### Exercice écrit 1
Relevez dans le texte tous les noms propres qui désignent une région ou un territoire précis.
### Exercice écrit 2
Recopiez à l'identique le passage du texte qui va de « Mais il arrive » à « à la laïcité. ».

### Passage du texte
------------------------

Que la religion ait mis le grappin sur la politique au cours de l’histoire, nous le concevons facilement au Québec. D’ailleurs, à en croire le récit officiel, l’avant-Révolution tranquille ressemblait presque aux théocraties du Moyen-Orient.

Mais il arrive aussi, ici comme ailleurs, que le monde politique tente d’instrumentaliser la religion à ses fins… et ce n’est pas moins une entorse à la laïcité.


La vaste majorité des 47 voyages du pape François a eu lieu hors des grands circuits financiers et politiques, en périphérie des pôles du pouvoir. Difficile de ne pas y déceler une sorte de programme: François ne croit pas tant avoir été élu sur la chaire de Pierre pour adouber les puissants que pour rejoindre l’âme de tous les oubliés de la Terre avec l’annonce du Christ crucifié et ressuscité.

Ainsi, une petite semaine après la grande fête parisienne où il était «malencontreusement» absent, le souverain pontife a choisi d’aller fouler le sol de la Corse, ce territoire périphérique français pétri de piété populaire et reconnu pour la foi profonde de ses habitants.

------------------------

### Lignes présentées
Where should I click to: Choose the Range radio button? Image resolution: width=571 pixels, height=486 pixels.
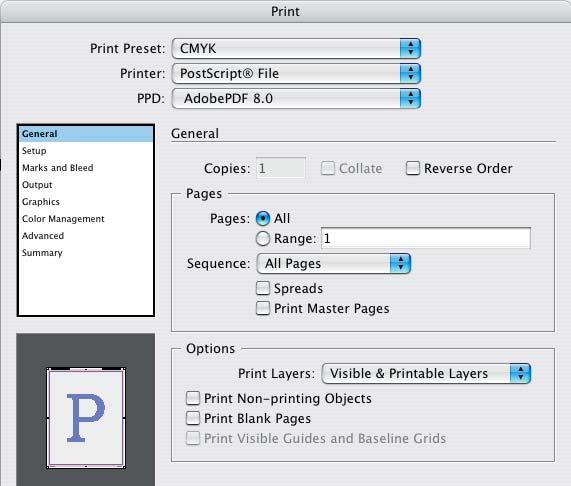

------------------------

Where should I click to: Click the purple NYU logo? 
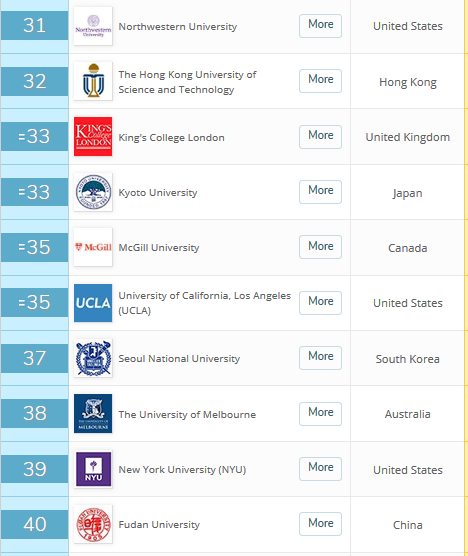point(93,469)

------------------------

### Réponse attendue 1
Québec, Moyen-Orient, Corse

### Réponse attendue 2
Mais il arrive aussi, ici comme ailleurs, que le monde politique tente d’instrumentaliser la religion à ses fins… et ce n’est pas moins une entorse à la laïcité.